YOUR TASKS -
(A) Translate this sentence from the exhibition text into Spanish: "Self Portrait is the first photographic series that Hao Wen completed after moving to Germany in 2017."
(B) Edit all of the records below by replacing "Open" with "Launch" wherever it appears, keeping everything else the same. Write out the revised records without the pictures.

-- begin PROVIDED PASSAGE --

Wen Hao Solo Exhibition —— Four Visions

11 - 26 February 2023
Through a fallen leaf in autumn, one can feel the beauty of the whole season; through the color of the fallen leaf, one can evoke the sadness of memory. These are the questions and feelings that I think an artist or creator cannot avoid. 
——Hao Wen
 
Self Portrait is the first photographic series that Hao Wen completed after moving to Germany in 2017. It is an intriguing title for a small series of six still lifes characterized by unremarkable objects and furnishings that appear hastily and cheaply assembled. The untidy pile of crumpled clothes might be more personal than other items, but the heap also suggests the clothing has been unceremoniously discarded. The coffee mug with the cat and dog motif might have been a gift, whereas the various plastic water bottles and charging cables might be found anywhere. Apart from the ubiquitous technology which can be inferred form the charging cables and the TV there is nothing of material value or cultural significance in the apartment.

-- end PROVIDED PASSAGE --
-- begin GIVEN DATA --

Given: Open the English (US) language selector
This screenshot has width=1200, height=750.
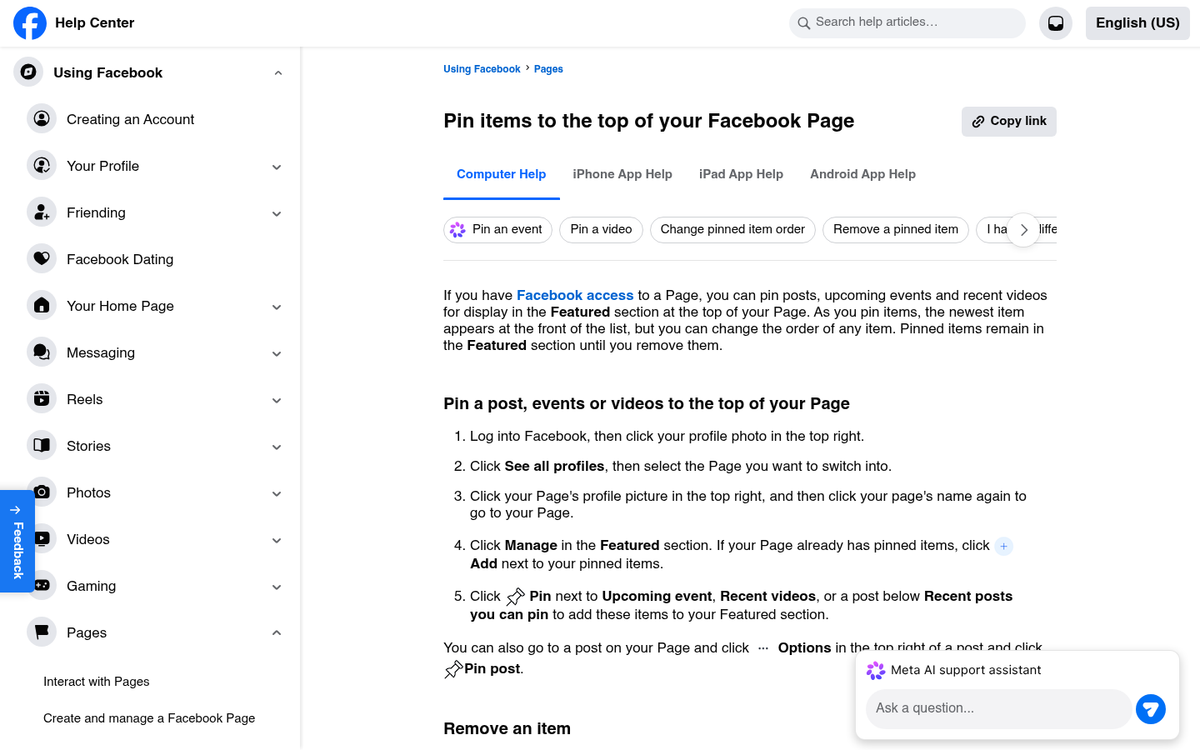Looking at the screenshot, I should pos(1137,23).
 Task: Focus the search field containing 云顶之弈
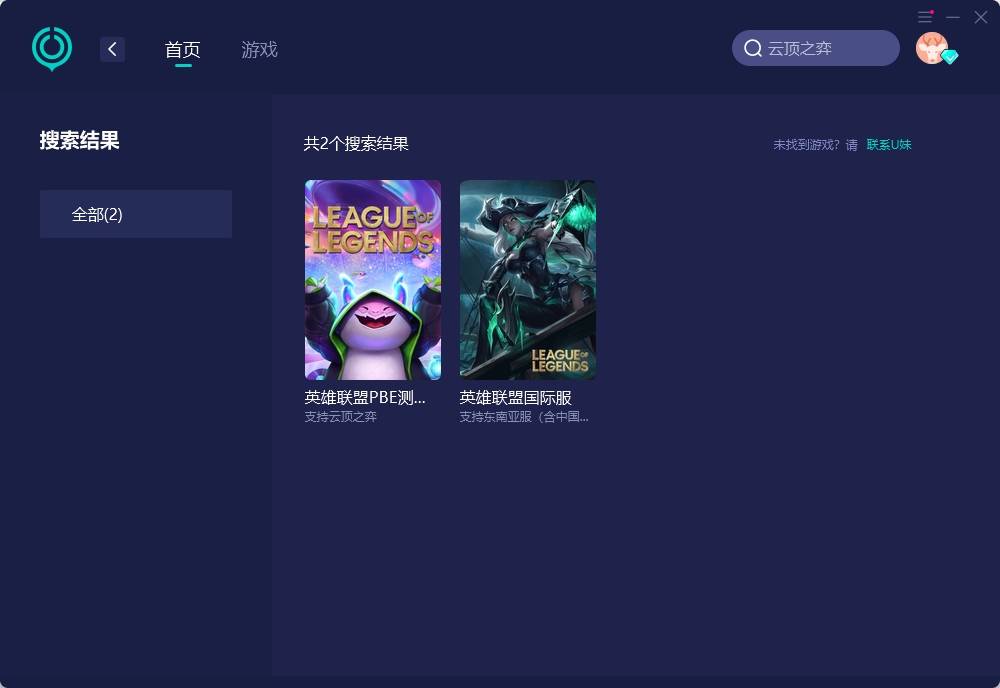point(825,48)
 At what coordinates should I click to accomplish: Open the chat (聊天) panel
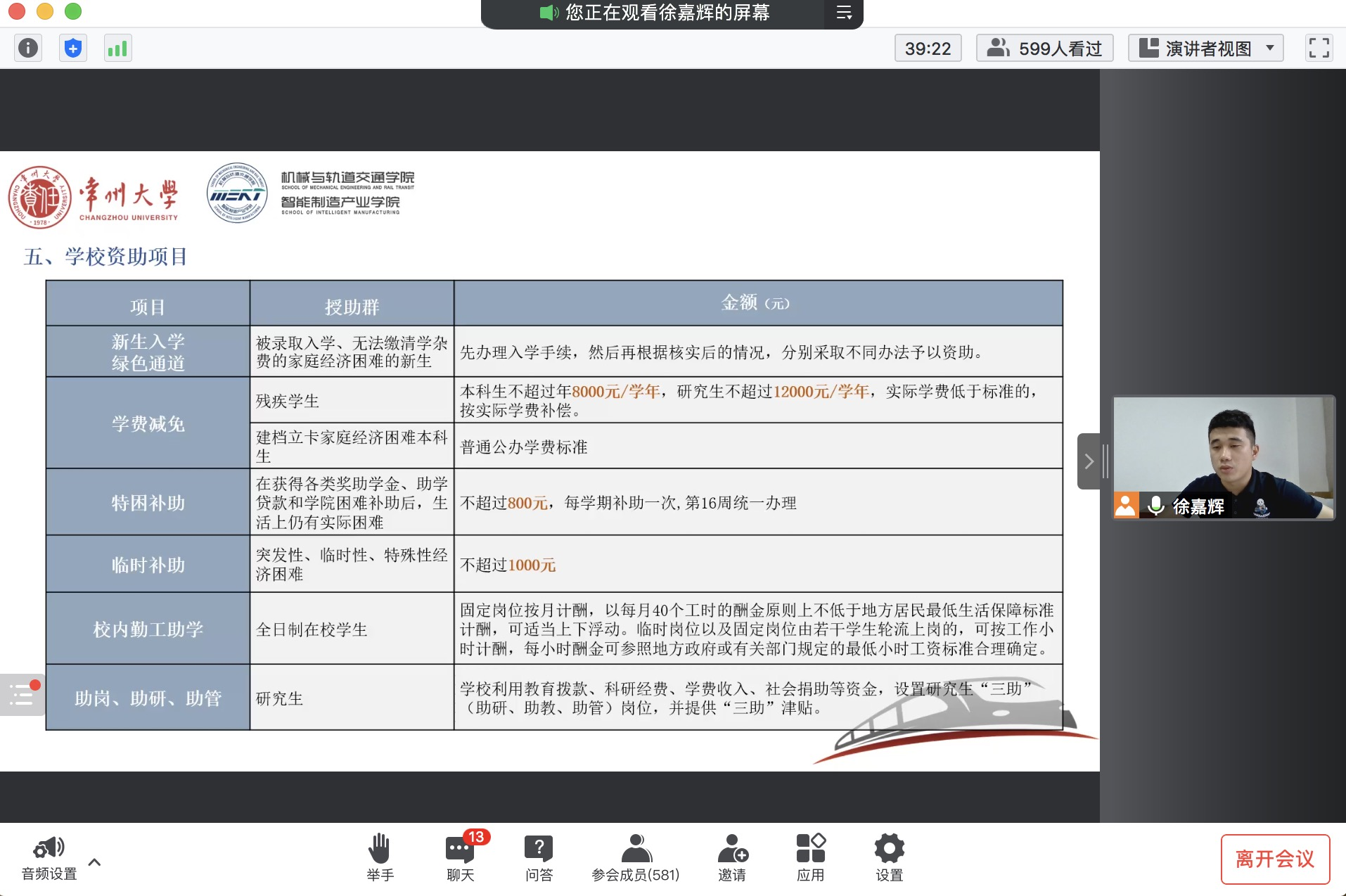point(461,856)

-- end GIVEN DATA --

OUTPUTS FOR THE TASKS -
(A) Self Portrait es la primera serie fotográfica que Hao Wen completó después de mudarse a Alemania en 2017.

(B)
Given: Launch the English (US) language selector
This screenshot has width=1200, height=750.
Looking at the screenshot, I should pos(1137,23).
 Task: Focus the search field containing 云顶之弈
point(825,48)
 At what coordinates should I click to accomplish: Launch the chat (聊天) panel
point(461,856)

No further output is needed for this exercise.